How Trump’s H-1B visa reforms may hurt start-ups

4 min read
Trump’s H-1B visa

Start-ups could bear the brunt of the impact from President Trumps’ executive order reforming the H-1B high-skilled visa program.

What we’re hearing: Startups already have a tough time accessing the current lottery system because their small number of visa applications are dwarfed by the high volume filed by bigger firms. But new direction toward a merit-based system favoring higher salaries will also be detrimental to startups, according to some entrepreneurs, investors and immigration attorneys.

1. Foreign-born founders will have a harder time getting visas to start companies in the U.S.

  • “Immigrants and startups are inextricably linked,” said National Venture Capital Association CEO Bobby Franklin, noting the founders of iconic companies like eBay, Google, Intel, Tesla and LinkedIn are foreign-born.
  • Vivek Ravisanker, CEO of developer hiring site HackerRank, came to the U.S. on an H-1B visa after landing a spot in the YCombinator incubator program. He now has a green card, but his business partner was denied a visa, so they have to operate the company jointly from the U.S. and India.
  • “Companies will now have access to fewer talented immigrants worldwide, which could further exacerbate the skills gap that the H-1B visa serves to help fill,” he told Axios.

2. Start-ups will head to other countries instead.

  • Reaz Jafri, head of the global immigration practice at the law firm Withers Bergman, said some of his start-up clients are opting to head back to their home countries to start their companies.
  • “For foreigners, the most stressful part of being an entrepreneur is not funding, not ideas, not access to technology — it’s immigration,” Jafri said. “Our loss will be other countries’ gain.”

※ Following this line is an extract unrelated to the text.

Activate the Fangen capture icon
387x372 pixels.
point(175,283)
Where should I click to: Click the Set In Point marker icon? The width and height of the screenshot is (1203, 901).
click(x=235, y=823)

3. Investors will also go abroad.

  • Kate Mitchell, co-founder and partner at Scale Venture Partners, said the new H-1B restrictions would limit her firm’s investment opportunities.
  • “A huge number of founders in Silicon Valley are immigrants,” she said. “If the U.S. turns away foreign-born entrepreneurs, VCs will need to look for investment opportunities abroad.”

4. Raising the salary requirements will hurt startups more than big tech firms.

  • “Any attempt to raise the minimum salary for H-1B workers would have, in my opinion, a serious negative consequence to startups,” Jafri said. “They don’t have unlimited funds but they do need talent —and not all of it is American.”
  • Startups often compensate employees at least partly in equity and don’t have as much cash on hand for salaries, says NVCA’s Franklin.